Heureusement, Sharp avait à sa disposition la pompe à compression et tous les ustensiles dont on s'était servi pour remplir de gaz la sphère métallique.
Il prit les longs tuyaux qui avaient fait communiquer entre eux, pour la fabrication du gaz, les énormes tonneaux construits par Gontran et par Farenheit, et les conduisit à la couche d'oxygène pur qui flottait à une vingtaine de mètres au-dessous du wagon; leur extrémité aboutissait à la soute inférieure, dans laquelle il avait résolu d'emmagasiner cet oxygène en aussi grande quantité que possible.
À l'aide de la pompe, il poussa la compression aussi loin que la prudence le lui permettait; du reste, il ne s'arrêta que lorsque ses forces musculaires devinrent insuffisantes pour vaincre la résistance de l'air comprimé.

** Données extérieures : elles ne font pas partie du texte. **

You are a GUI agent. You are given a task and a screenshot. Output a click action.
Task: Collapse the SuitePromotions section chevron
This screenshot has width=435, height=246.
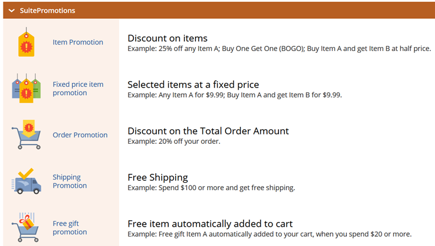click(11, 11)
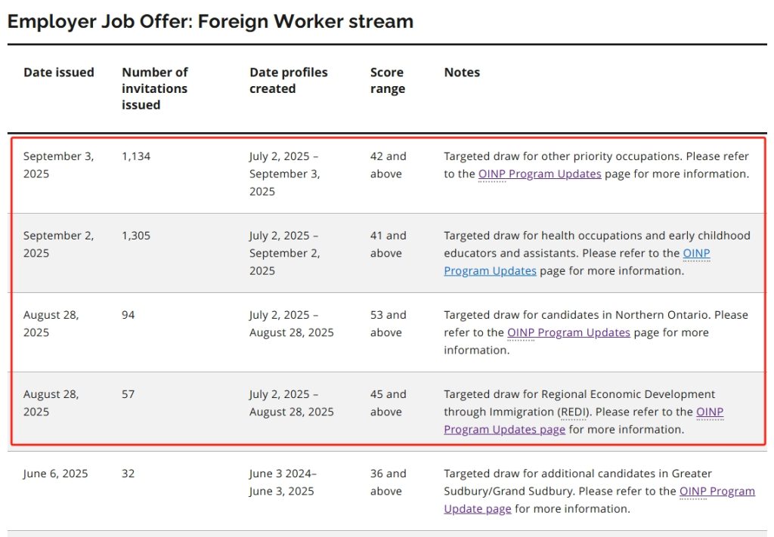Click the '42 and above' score cell
The width and height of the screenshot is (774, 537).
pos(388,165)
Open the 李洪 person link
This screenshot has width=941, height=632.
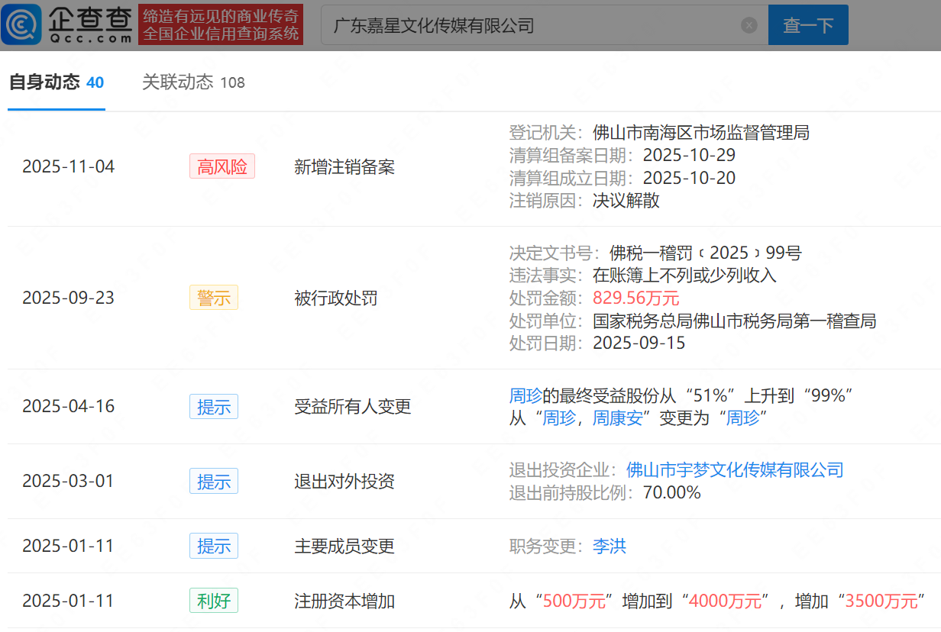coord(609,547)

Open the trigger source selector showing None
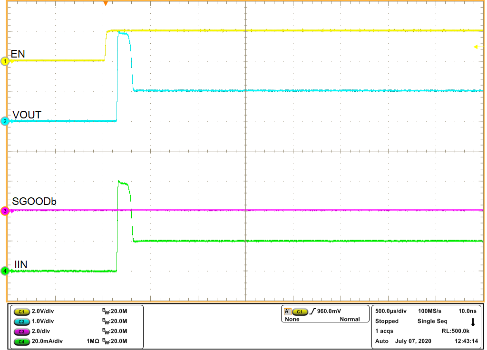point(292,319)
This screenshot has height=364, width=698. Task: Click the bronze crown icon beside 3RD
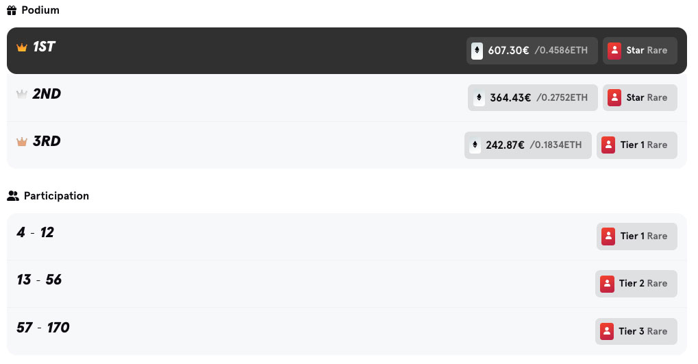pos(22,142)
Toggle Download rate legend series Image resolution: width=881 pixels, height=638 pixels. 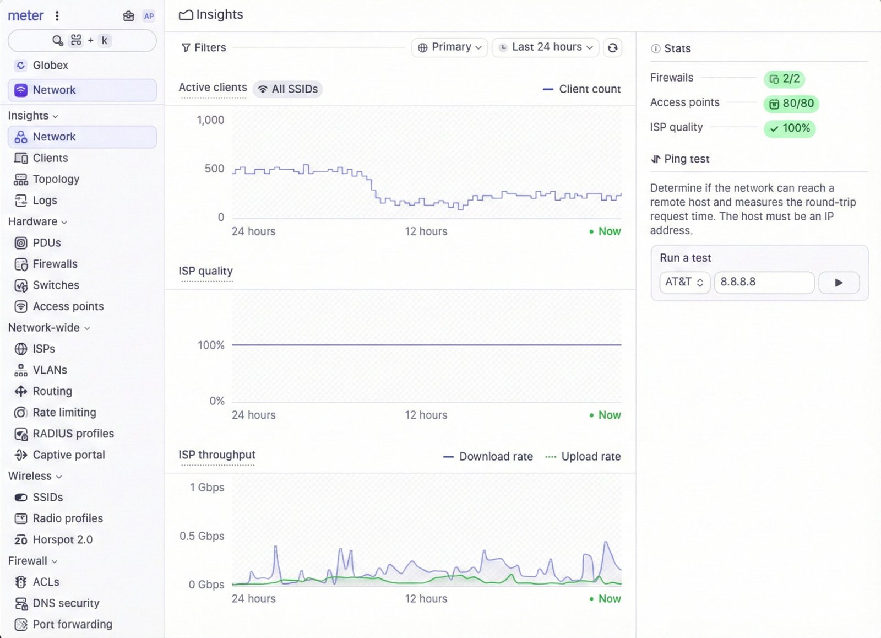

Tout ce qu'il avait pu obtenir était une pression d'environ vingt atmosphères et il jugea qu'il avait dû emmagasiner une centaine de mètres cubes: c'était une provision d'air qui pouvait, étant économisée très parcimonieusement, durer plusieurs mois.
Cette réserve constituée pour parer aux éventualités les plus improbables, il établit, communiquant avec la partie ogivale de l'obus, un conduit qui, plongeant dans la couche d'oxygène pur, fournissait, grâce à un système de ventilation des plus simples, l'air respirable nécessaire à son existence.
Mais ce n'était pas suffisant que d'assurer le bon fonctionnement des poumons au moyen de cet air pur, il fallait encore se débarrasser des résidus méphitiques de la respiration et de la combustion pulmonaire; or, le wagon était pauvre en soude caustique; c'est à peine si, dans le laboratoire, il en restait un demi-sac. Force fut donc à Sharp de s'en contenter et, pour cela, il dut se résoudre à n'épurer son air de l'acide carbonique qu'il contenait, que lorsque la dose devenant trop forte en constituait un toxique véritablement mortel.
Peu à peu, il s'habitua à respirer impunément un mélange de 90 parties d'oxygène pour 10 d'acide carbonique, au lieu d'un air composé, comme sur Terre, de 79 parties d'azote pour 21 d'oxygène.
À ce singulier régime, lorsqu'il s'y fut acclimaté, Fédor Sharp constata, non sans un certain étonnement, que sa santé s'améliorait, loin de se détraquer, comme il l'avait craint tout d'abord.
Il engraissa rapidement, il devint même bouffi, gonflé d'une graisse jaunâtre et molle, lui dont les os crevaient les pommettes et dont on eut pu compter les côtes. Chose singulière, par exemple, son visage et son buste seuls subirent cette transformation; les bras et les jambes conservaient la sécheresse de squelette qui leur était naturelle.
Sans s'expliquer cette différence de transformation entre les parties de son corps, Sharp attribua la transformation graisseuse de son visage et de son buste à son mode de respiration.